### TASKS TO PERFORM
• a. Answer these questions about the post on the heat equation, one per line:
(i) What is the variable of the equation?
(ii) What temperature should be reached, and in how many seconds?
(iii) In what other case does the same problem appear?
• b. Edit the post on the heat equation from "You can find" through "result are different.", replacing "spatially varying" with "position-dependent".

### ARTICLE

'''

Hi,
thanks for your reply.
You can find attached a sample problem.
The equation is a heat equation, variable is temperature,other and transient
and diffusion term, there is a spatially varying source term (q) computed by
analytical expression which is and hyperbola.
We should reach about 100°C in 30-35 sec and the shape of the solution should
be similiar to and hyperbola.
As it is now the file works fine (mesh declared with: mesh =
CylindricalGrid1D(dr=dr, nr=(len(DR))) + (r_int,) ) but if you define the mesh
with ( mesh = CylindricalGrid1D(dx=DR) + (r_int,) ) the result you obtain are
wrong.
The 2 declaration of CylindricalGrid1D should be the same, the face and cell
centers are the same, but the result are different.
You can observe the same problem also when solving the same equation but
without transient term.

'''

### SUPPLIED INFORMATION
'''

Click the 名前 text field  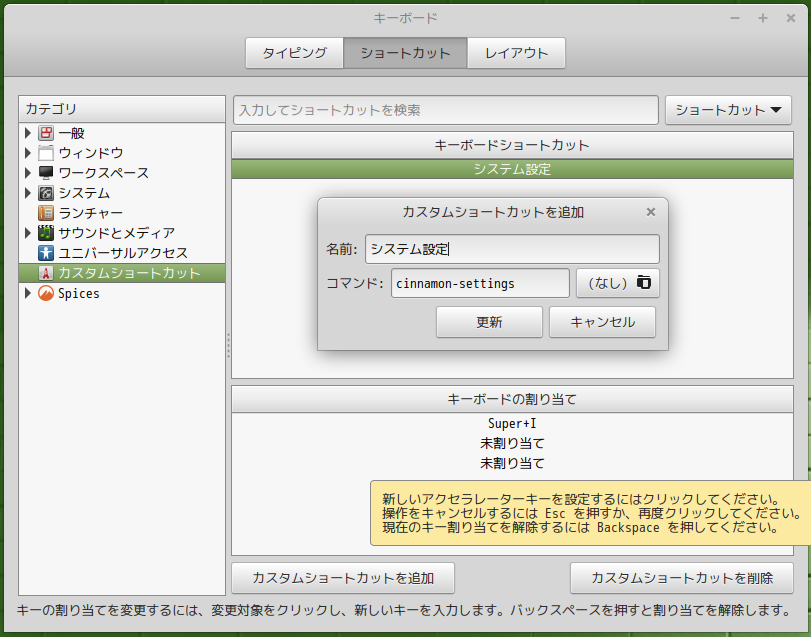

'''

### ANSWERS
• a.
(i) The variable is temperature.
(ii) About 100°C should be reached in 30-35 seconds.
(iii) The same problem appears when solving the same equation without the transient term.

• b.
You can find attached a sample problem.
The equation is a heat equation, variable is temperature,other and transient
and diffusion term, there is a position-dependent source term (q) computed by
analytical expression which is and hyperbola.
We should reach about 100°C in 30-35 sec and the shape of the solution should
be similiar to and hyperbola.
As it is now the file works fine (mesh declared with: mesh =
CylindricalGrid1D(dr=dr, nr=(len(DR))) + (r_int,) ) but if you define the mesh
with ( mesh = CylindricalGrid1D(dx=DR) + (r_int,) ) the result you obtain are
wrong.
The 2 declaration of CylindricalGrid1D should be the same, the face and cell
centers are the same, but the result are different.